— BEGIN SELECTED EXCERPT —

Build a mini Python library of functions for cleaning user input and textual data.

### ✅ Requirements

1. Create at least 4 functions, e.g.:
    * clean_name()
    * validate_email()
    * clean_date_string()
    * fix_phone_format()
2. Accept raw data from user or dictionary
3. Return a cleaned version or report errors
4. Use try/except where needed
5. Use assert in at least one function

In [None]:
def clean_name(name):
    assert isinstance(name, str), "Name must be a string"
    return name.strip().title()

def validate_email(email):
    return "@" in email and "." in email

def clean_date_string(date_str):
    try:
        parts = date_str.split("/")
        if len(parts) == 3:
            return f"{parts[2]}-{parts[1].zfill(2)}-{parts[0].zfill(2)}"
        return "Invalid format"
    except Exception:
        return "Error parsing date"

— END SELECTED EXCERPT —
— BEGIN PROVIDED MATERIAL —

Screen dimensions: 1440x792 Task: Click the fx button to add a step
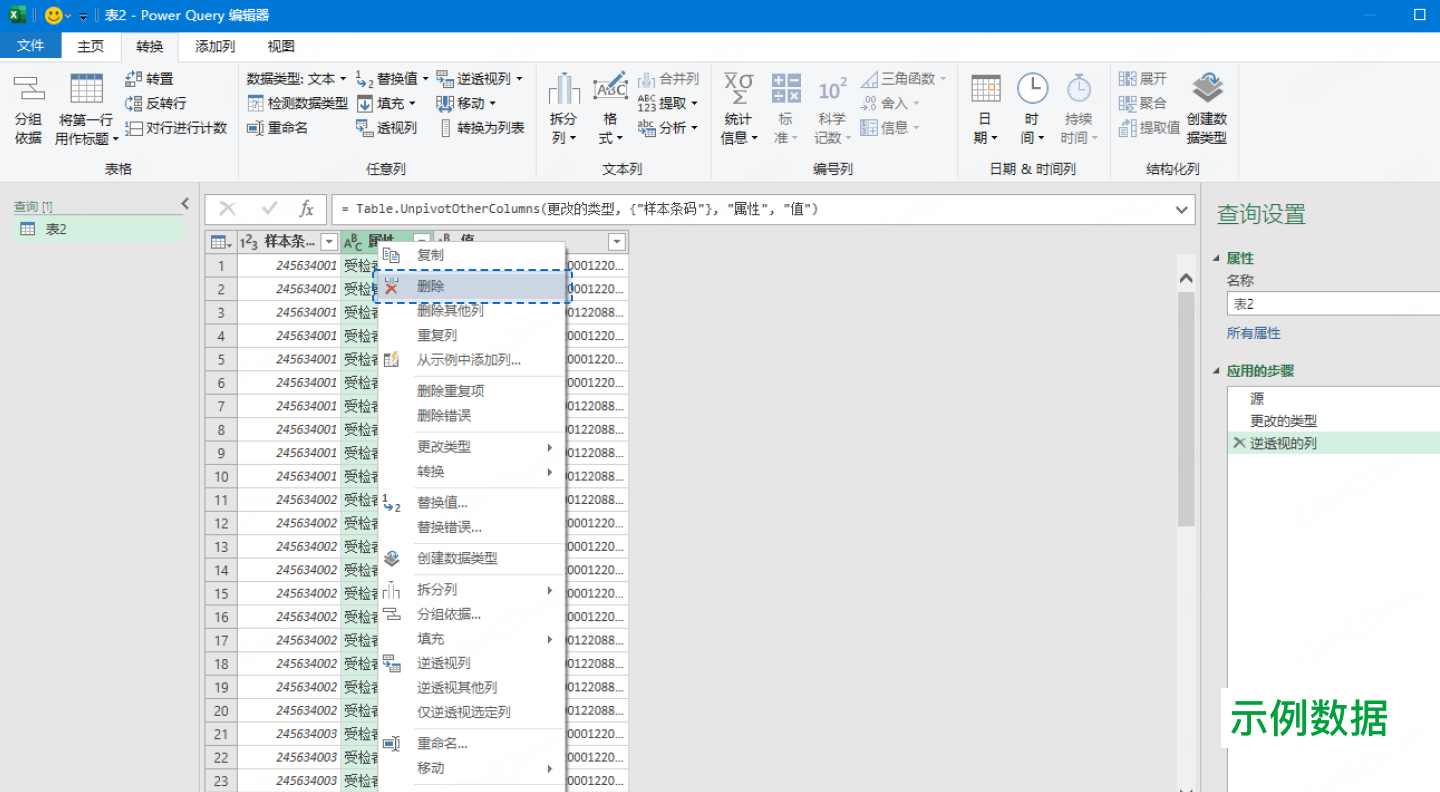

— END PROVIDED MATERIAL —
— BEGIN PROVIDED MATERIAL —

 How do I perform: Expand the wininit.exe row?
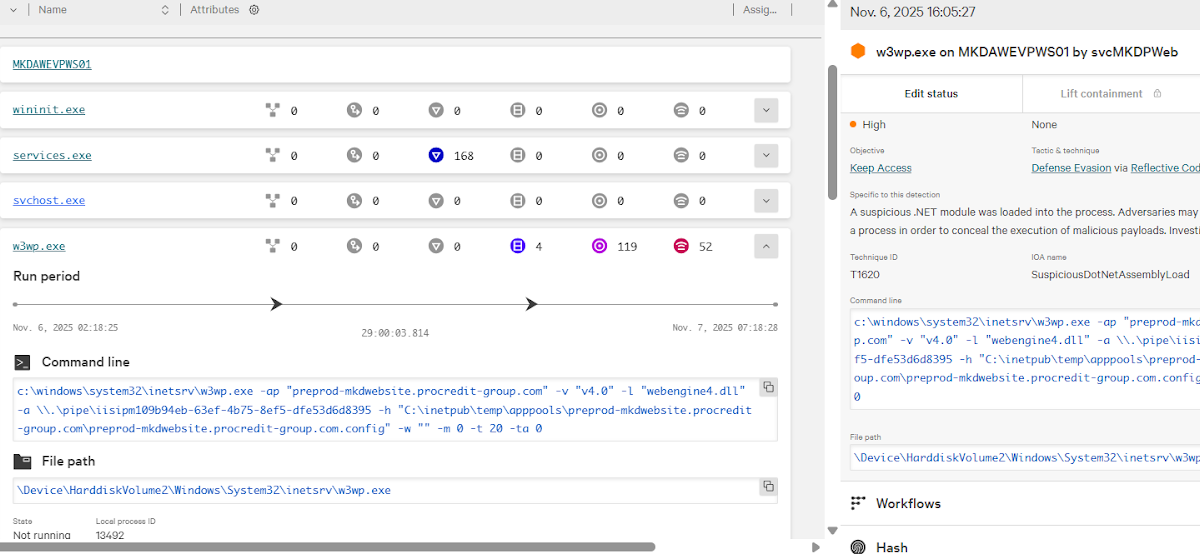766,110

— END PROVIDED MATERIAL —

- INSTRUCTIONS FOR THE TASK
In the Python input-cleaning exercise, what is the minimum number of functions the library must have?

- ANSWER TO THIS PROBLEM
At least 4.